The average stock listed on the NYSE is down over 34% off its highs.
The new 52-week highs list peaked in February of last year – that was over 15 months ago!
We’ve now seen more stocks hitting new lows than new highs for the most consecutive weeks since the Great Financial Crisis.
The Technology, Communications and Consumer Discretionary sectors combined make up almost half of the stocks in the entire S&P500. They’re each now down 26%, 33% and 35%, respectively.
In fact, almost half the stocks on the Nasdaq have seen their prices get cut in half.
And people keep asking me if we’re going into a bear market?
What the hell do you call that?
If you define all that as a bull market, then I think you need to check yourself into a mental hospital.
Some people tell me that it’s not a bear market until the S&P500 falls by 20%.
Who made up that lie? And are you foolish enough to believe it?
Okay, so if the S&P500 falls 19%, then we’re still in a bull market. But if it falls by 20%, then it’s a bear market?
What kind of serial killer thinks that way?
Have the majority of stocks been going up for a while? Or have the majority of stocks been going down for a while?
That’s the question we want to answer as market participants in order to identify the type of market environment we’re in.
That’s what matters here.
If you believe this wasn’t a bear market just because the S&P500 hasn’t closed down 20%, then I think you have serious issues.
“But JC, we’ve always done it this way”
People who use that excuse are already destined to lose. Stay away from people like that.
At the end of the day, there’s a certain level of common sense that needs to be incorporated.
If you’re waiting for the S&P500 to drop 20% before declaring this a bear market, you’re doing real harm to yourself, your family and anyone who listens to you.
Shame on you.
Just stop it.
Forget the arbitrary 20% levels that the small-minded folks like to focus on, almost like if this 20% was some magic number in the universe.
Guess what?

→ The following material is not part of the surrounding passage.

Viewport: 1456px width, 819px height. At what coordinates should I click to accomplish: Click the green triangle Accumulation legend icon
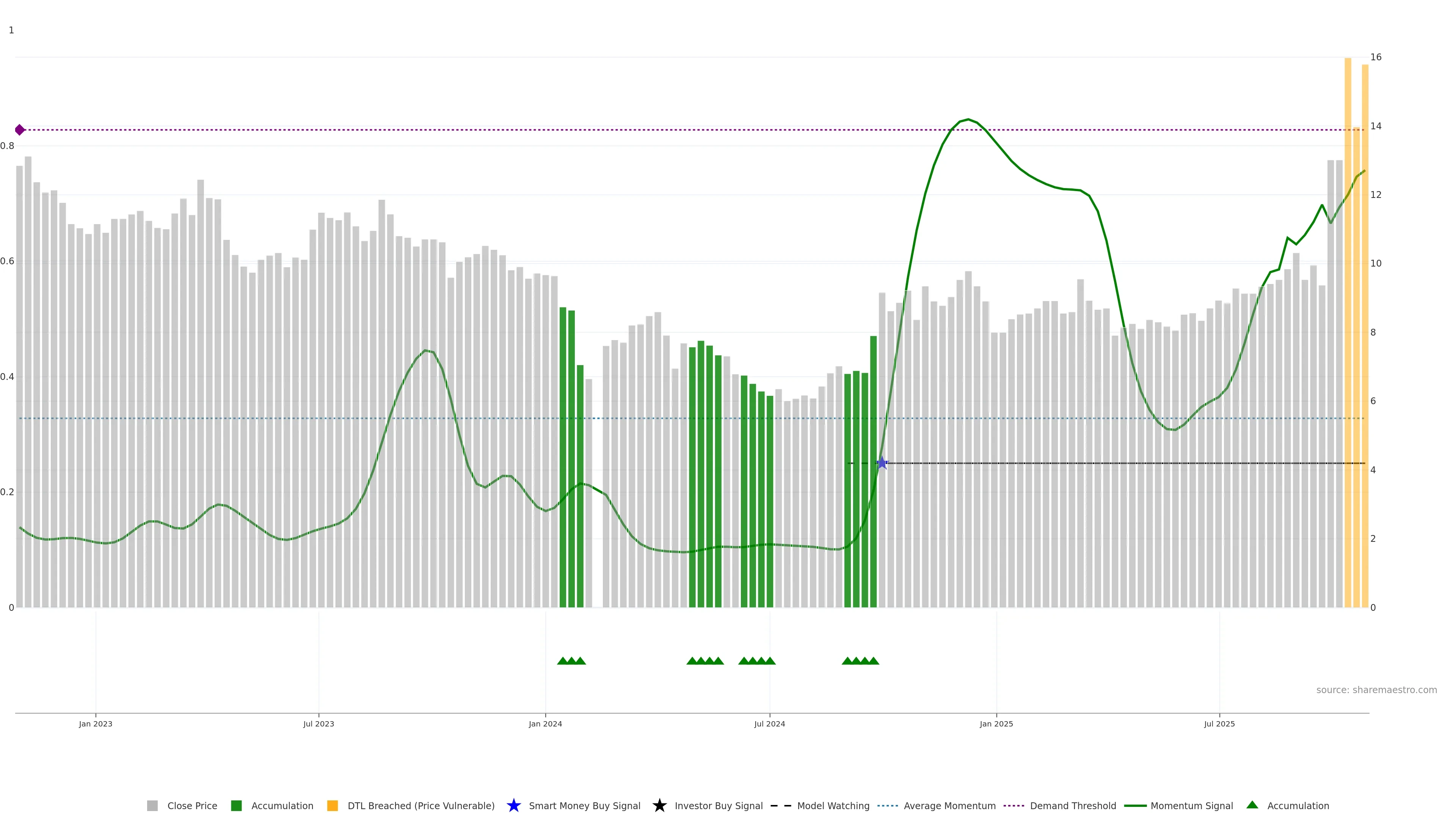coord(1252,805)
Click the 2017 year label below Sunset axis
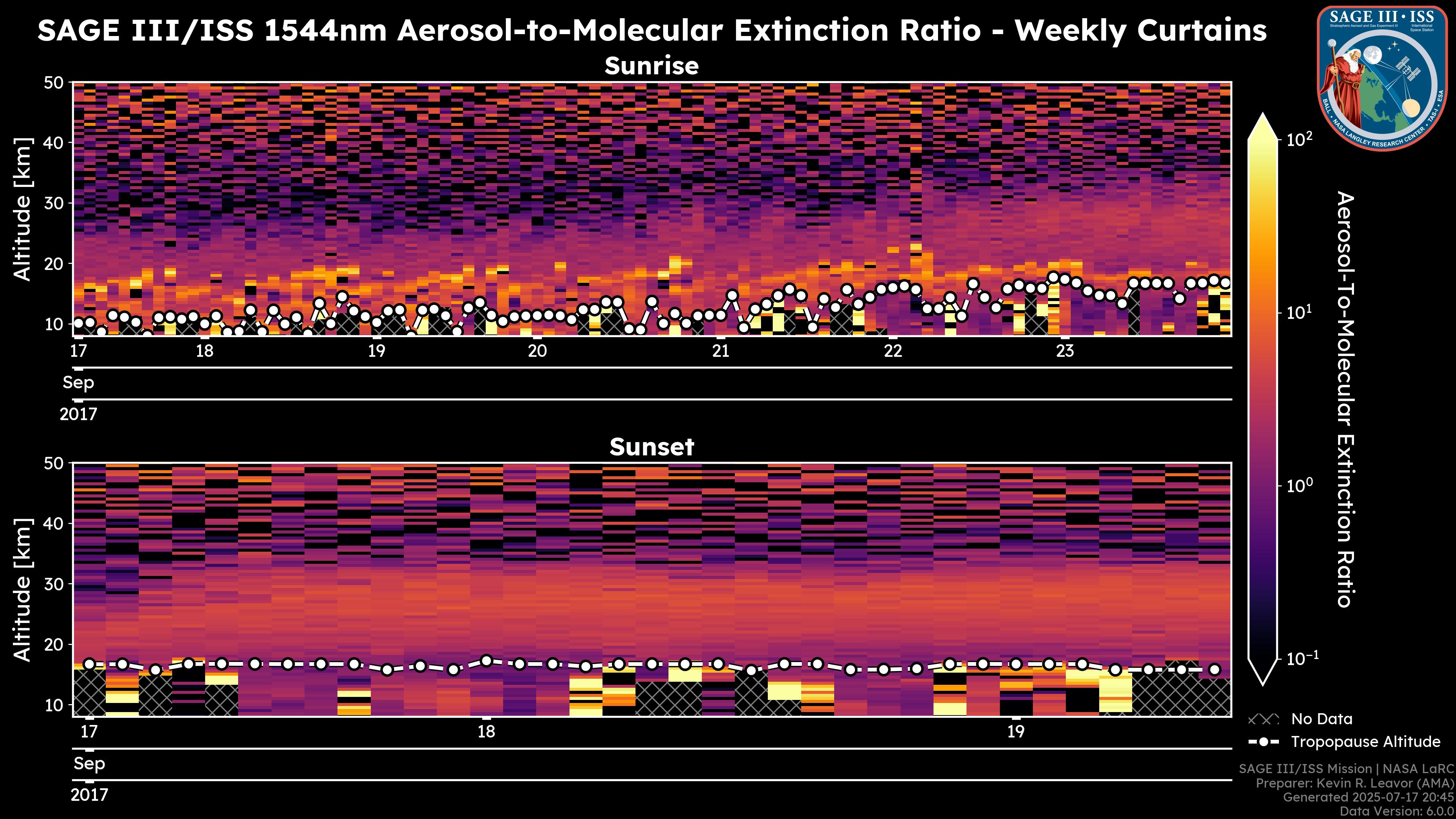 point(89,795)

It’s not.
4100-4150 is the area we’re focused on.
If the S&P500 is below the March lows, then this market is still guilty until proven innocent.
We can talk about the possibility of new bull markets if we’re above that.

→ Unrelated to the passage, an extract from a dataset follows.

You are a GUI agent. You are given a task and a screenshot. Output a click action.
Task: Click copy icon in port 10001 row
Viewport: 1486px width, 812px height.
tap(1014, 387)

In the meantime, check out this potential failed breakout in the US Dollar last week. If there is one thing out there that can turn this ship around for stocks, it’s a weaker Dollar:
The US Dollar has had a strong negative correlation with stocks for the entirety of this chart above.

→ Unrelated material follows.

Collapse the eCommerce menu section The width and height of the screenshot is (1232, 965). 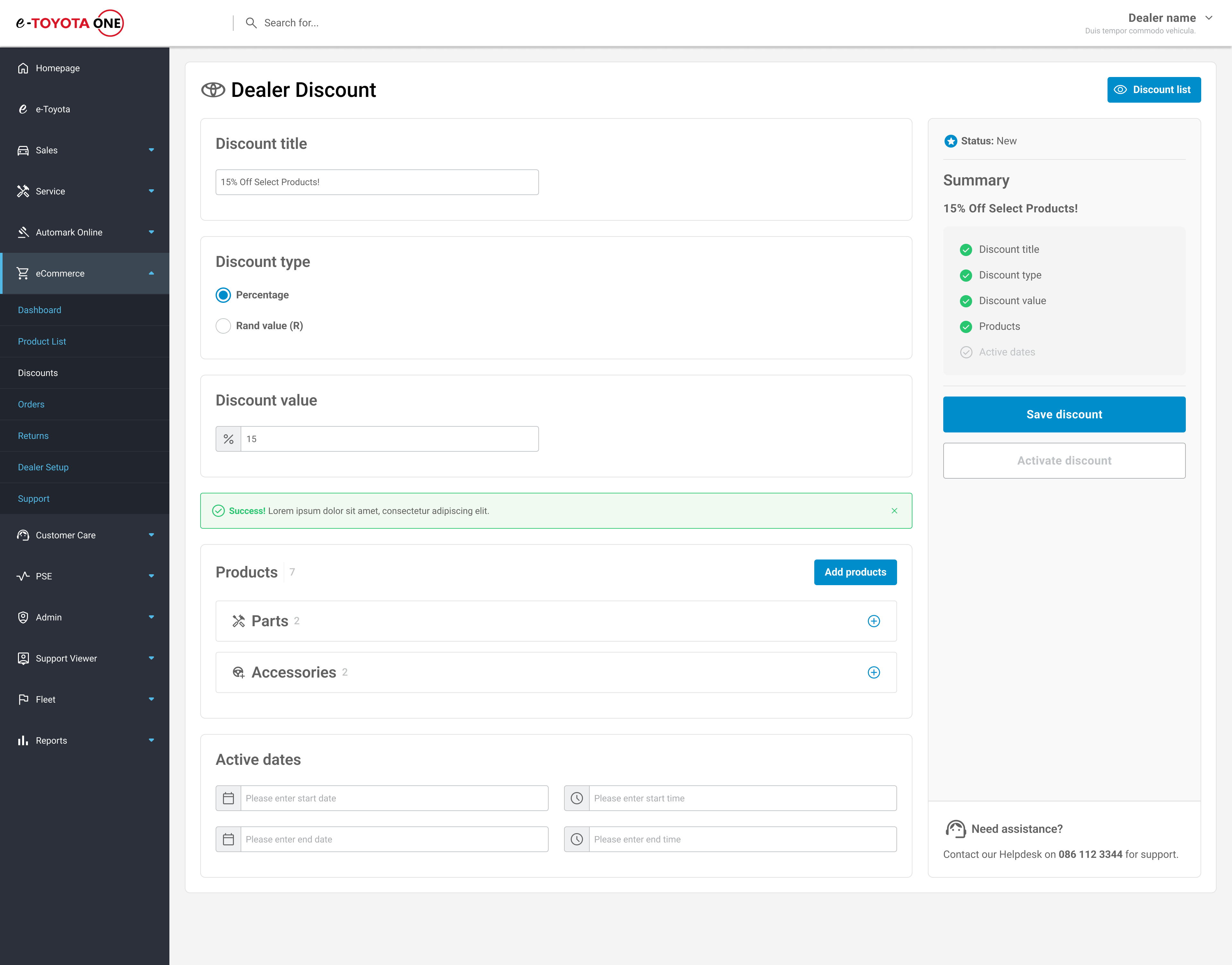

If the Dollar breaks out from here, then stocks have more trouble ahead.
That’s how I see it.
But if last week was the start of a US Dollar correction, I think that can spark a nice summer rally for stocks.
I’d also keep a close eye on the DJ Composite Index at 12,000. If we’re below that, then it’s a big problem for the long-only community:
12,000 in the DJ Composite is equivalent to that 4100-4150 level in the S&P500.
Meanwhile, that was 2 positive up weeks in a row for US Treasury Bonds.
The bond market not crashing is probably a good thing for stocks:
If bonds can stick the landing and find support here near those former lows, then I think that probably helps stocks too.
The US Dollar and Bonds.
I hate to be Mr. Macro guy, but from the bottom of my heart, if you have any exposure to stocks whatsoever, those 2 asset classes need to be front and center.